I cant find any using with /types.API/CreateContainer.
do you know which one receives the request?
I try to know how a container be started.

I think I get it. You just need to ensure that a grpc server is actually running. Yes?

You can’t start a docker container from within another docker container. So, the server has to be already running and accepting grpc requests.

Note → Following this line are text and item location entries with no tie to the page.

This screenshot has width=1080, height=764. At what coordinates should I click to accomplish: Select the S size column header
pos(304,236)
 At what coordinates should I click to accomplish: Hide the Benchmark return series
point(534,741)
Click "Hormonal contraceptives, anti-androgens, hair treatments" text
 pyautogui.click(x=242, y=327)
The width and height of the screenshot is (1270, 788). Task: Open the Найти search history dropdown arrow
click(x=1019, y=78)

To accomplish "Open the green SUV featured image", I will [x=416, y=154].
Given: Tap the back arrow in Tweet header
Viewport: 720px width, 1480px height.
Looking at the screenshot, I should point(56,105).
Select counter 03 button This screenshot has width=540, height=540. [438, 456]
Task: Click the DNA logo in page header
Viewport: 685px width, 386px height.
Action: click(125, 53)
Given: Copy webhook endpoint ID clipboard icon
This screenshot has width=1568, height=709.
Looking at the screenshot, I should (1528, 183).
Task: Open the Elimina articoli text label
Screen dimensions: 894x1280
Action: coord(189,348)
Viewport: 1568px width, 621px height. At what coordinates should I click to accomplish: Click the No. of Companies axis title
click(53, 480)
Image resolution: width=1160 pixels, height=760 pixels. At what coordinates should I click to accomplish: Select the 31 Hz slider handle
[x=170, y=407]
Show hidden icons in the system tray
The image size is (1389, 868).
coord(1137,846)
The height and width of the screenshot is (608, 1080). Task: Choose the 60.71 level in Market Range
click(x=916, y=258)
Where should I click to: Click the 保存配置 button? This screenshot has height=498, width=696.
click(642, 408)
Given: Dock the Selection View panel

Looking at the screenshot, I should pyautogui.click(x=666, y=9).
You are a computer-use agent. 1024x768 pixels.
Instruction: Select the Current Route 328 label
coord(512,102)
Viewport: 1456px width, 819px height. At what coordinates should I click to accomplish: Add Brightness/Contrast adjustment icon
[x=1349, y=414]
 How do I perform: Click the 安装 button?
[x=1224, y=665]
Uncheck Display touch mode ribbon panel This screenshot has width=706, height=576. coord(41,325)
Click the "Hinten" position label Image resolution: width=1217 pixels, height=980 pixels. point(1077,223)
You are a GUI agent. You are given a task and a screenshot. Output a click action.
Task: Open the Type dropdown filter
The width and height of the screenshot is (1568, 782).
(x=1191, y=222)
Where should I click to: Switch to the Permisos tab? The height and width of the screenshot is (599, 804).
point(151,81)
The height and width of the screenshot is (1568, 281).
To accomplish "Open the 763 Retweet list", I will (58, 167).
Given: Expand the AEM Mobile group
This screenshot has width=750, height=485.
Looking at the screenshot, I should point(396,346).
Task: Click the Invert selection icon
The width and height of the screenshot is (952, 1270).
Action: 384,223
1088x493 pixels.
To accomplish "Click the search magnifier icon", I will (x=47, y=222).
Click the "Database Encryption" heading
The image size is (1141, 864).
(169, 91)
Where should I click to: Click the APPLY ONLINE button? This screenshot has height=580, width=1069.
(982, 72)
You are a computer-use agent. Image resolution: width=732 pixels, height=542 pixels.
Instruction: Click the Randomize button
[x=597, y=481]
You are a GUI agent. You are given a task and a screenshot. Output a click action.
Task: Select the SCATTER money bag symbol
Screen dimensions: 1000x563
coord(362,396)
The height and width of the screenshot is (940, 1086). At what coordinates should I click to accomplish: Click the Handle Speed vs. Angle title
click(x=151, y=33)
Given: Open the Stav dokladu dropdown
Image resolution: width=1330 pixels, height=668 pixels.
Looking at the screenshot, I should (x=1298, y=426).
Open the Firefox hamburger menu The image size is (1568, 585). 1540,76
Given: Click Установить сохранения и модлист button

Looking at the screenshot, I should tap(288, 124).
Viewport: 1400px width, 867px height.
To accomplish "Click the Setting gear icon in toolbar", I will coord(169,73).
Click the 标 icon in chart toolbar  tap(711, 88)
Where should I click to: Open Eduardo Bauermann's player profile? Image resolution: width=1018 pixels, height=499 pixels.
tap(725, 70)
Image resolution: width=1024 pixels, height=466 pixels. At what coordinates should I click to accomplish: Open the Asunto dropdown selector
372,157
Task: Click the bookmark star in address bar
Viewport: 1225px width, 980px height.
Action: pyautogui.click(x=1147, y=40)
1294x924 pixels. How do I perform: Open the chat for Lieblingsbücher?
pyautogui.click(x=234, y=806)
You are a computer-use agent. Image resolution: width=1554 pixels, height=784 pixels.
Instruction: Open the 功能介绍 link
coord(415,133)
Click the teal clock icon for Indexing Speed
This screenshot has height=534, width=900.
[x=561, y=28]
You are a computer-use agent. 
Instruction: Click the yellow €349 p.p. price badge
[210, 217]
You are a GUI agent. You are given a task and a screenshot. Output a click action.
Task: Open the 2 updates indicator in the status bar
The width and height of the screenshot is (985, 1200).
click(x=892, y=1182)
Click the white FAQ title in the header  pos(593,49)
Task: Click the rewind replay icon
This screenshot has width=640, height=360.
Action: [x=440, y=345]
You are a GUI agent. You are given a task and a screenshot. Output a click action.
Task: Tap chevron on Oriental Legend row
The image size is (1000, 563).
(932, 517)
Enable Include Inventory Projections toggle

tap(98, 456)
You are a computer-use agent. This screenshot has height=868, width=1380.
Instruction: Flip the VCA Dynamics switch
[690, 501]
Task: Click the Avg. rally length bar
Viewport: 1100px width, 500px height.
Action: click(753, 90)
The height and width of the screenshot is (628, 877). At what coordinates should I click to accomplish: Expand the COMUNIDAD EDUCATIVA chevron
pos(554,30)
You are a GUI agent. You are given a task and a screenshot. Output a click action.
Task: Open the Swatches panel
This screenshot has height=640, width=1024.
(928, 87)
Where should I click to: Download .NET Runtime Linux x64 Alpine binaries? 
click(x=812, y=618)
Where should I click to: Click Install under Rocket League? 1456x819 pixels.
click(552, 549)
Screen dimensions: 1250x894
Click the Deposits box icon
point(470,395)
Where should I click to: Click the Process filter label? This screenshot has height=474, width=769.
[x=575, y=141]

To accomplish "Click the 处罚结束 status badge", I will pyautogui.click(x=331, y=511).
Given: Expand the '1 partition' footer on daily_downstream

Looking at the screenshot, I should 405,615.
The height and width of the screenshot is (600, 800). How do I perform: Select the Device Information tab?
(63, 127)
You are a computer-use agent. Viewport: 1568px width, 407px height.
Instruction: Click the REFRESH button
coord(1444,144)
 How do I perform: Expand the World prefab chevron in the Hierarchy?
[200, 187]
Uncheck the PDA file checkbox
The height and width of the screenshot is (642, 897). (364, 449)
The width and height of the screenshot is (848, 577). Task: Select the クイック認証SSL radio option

There are various ways to do this. In all, essentially, you have to start the container in such a way that it stays running all the time, waiting for a grpc call.

  1. Serve grpc from some other containiner that is running another server that stays up all the time. We serve some grpc from a container also running the slurm control daemon (for submitting jobs to a cluster).

  2. Start the grpc server in ‘blocking’ mode… I think this is the correct term. See the link at the end of this for a link. Here’s a relevant quote: “Because start() does not block you may need to sleep-loop if there is nothing else for your code to do while serving.” Essentially, after starting the server, you start some loop of code that never ends, such as (in pseudocode) ‘while 2 equals 2 {sleep 10 seconds}’. There are certainly more elegant versions of that if you look around.

Was that what you’re looking for?

And… like I said before, I don’t know how to tell which server responds to a specific grpc request. That would certainly be a grpc thing, and not a docker thing.

You need to use docker to figure out which containers are running.

But the function entry of grpc can be find i think.I just want to find this.